> **TO BE DONE**
Rewrite the listing from the line that contains "Viewport: 1514px width, 784px height." through the line that contains "I will 1136,330.". Scale each answer coordinate by 0.8 and round to the nearest whole number, with halves going up. Keep everything else, requests included, unchanged.

> **SUPPLIED INFORMATION**
━━━━━━━━━━━━━━━━
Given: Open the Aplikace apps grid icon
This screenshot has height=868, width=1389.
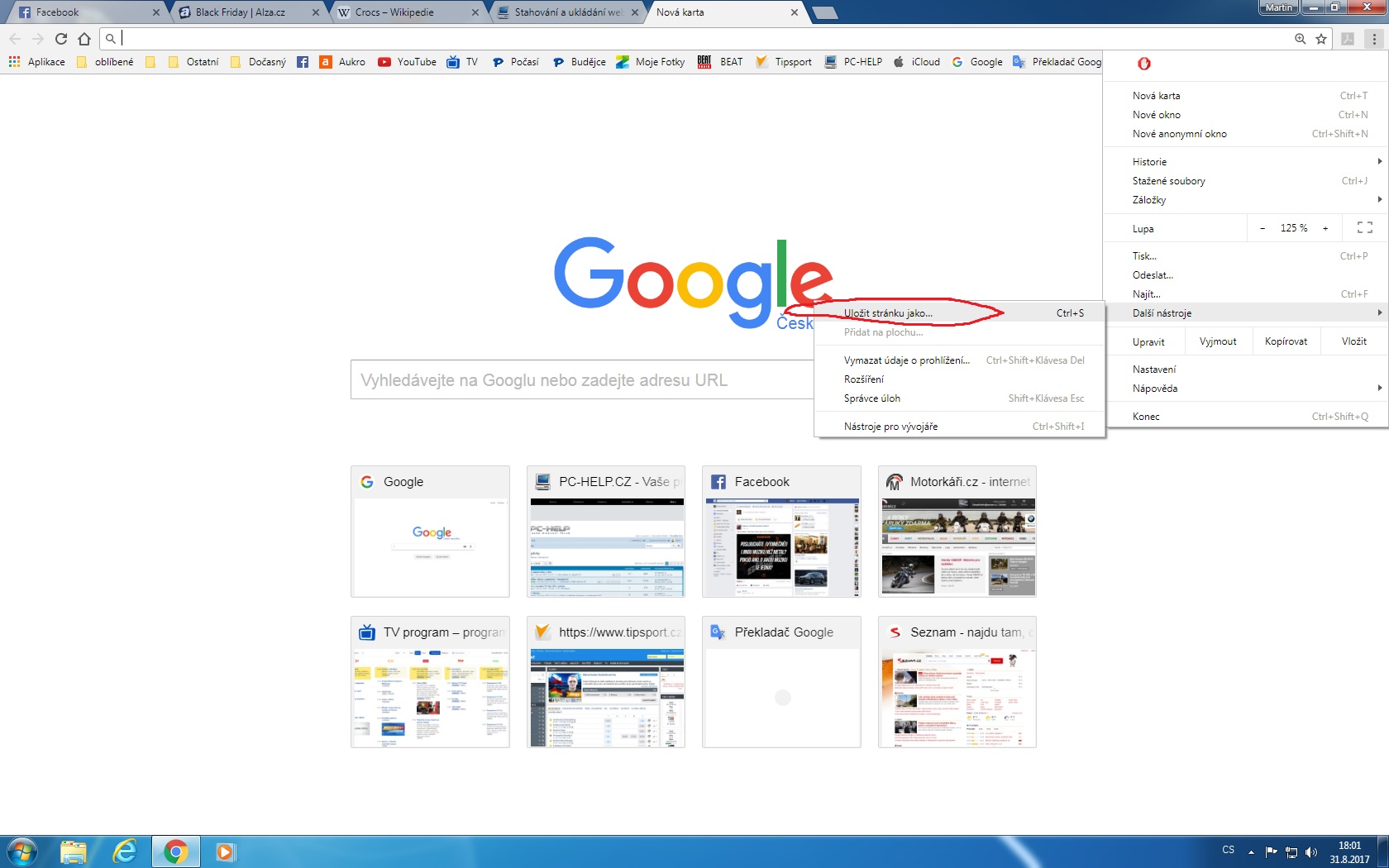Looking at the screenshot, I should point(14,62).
━━━━━━━━━━━━━━━━
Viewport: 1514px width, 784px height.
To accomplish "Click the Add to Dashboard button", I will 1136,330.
━━━━━━━━━━━━━━━━
> **EXERCISE RESPONSE**
Viewport: 1514px width, 784px height.
To accomplish "Click the Add to Dashboard button", I will 909,264.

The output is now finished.